Stored records:

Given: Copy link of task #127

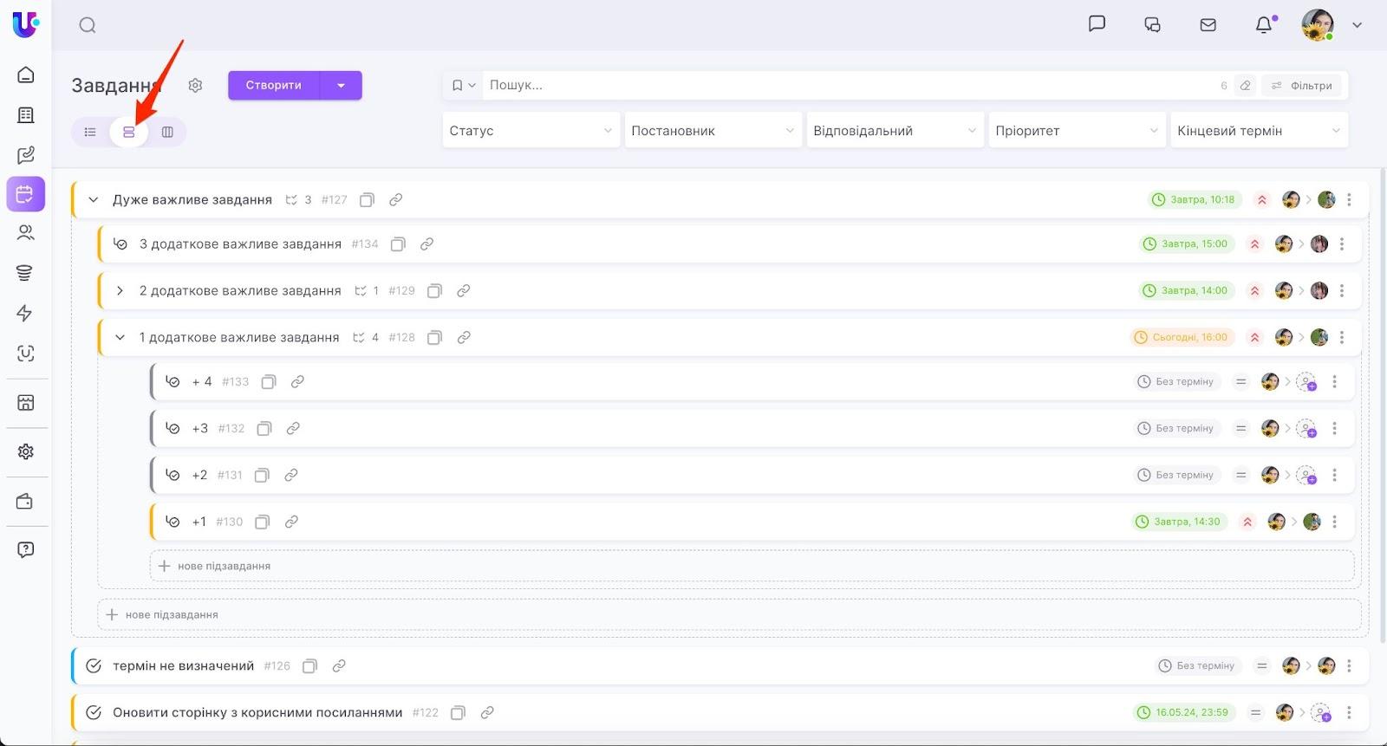Looking at the screenshot, I should pos(395,200).
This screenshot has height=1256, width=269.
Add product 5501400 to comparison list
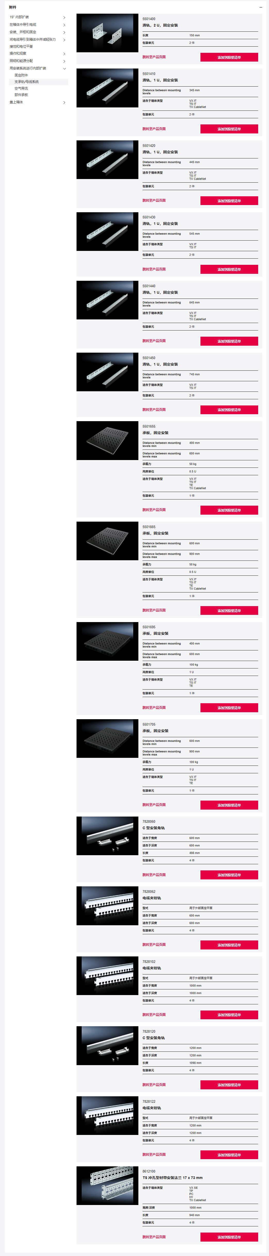[229, 57]
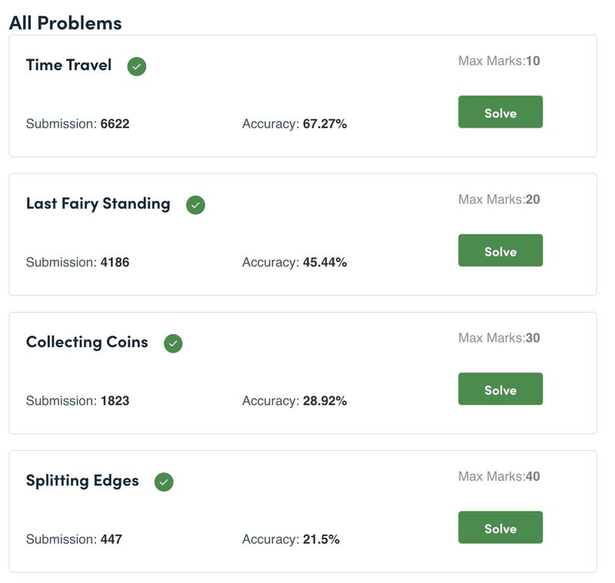
Task: Go to the Splitting Edges problem title
Action: click(x=82, y=481)
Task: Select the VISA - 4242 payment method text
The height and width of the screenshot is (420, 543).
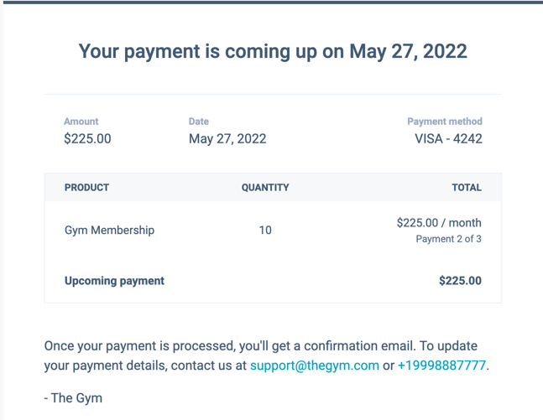Action: (448, 139)
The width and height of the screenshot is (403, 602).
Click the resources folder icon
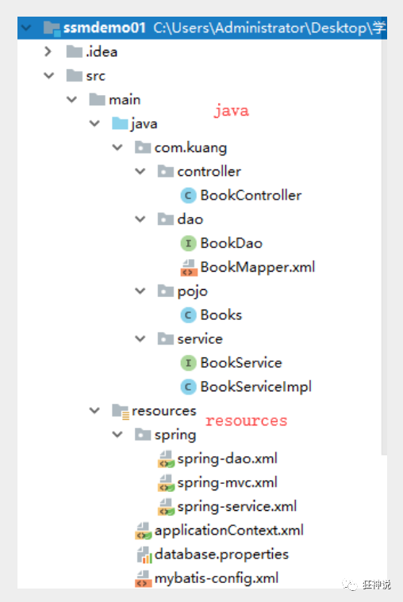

● Assigned task: Give back, exactly and with nothing added, the lines from the line with "This screenshot has height=1256, width=269." through the final line of the data, both included; leave pictures out.

● Finished task:
This screenshot has height=1256, width=269.
Add product 5501400 to comparison list
[229, 57]
Task: Go to the Splitting Edges problem title
Action: click(x=82, y=481)
Task: Select the VISA - 4242 payment method text
The height and width of the screenshot is (420, 543).
Action: (448, 139)
The width and height of the screenshot is (403, 602).
Click the resources folder icon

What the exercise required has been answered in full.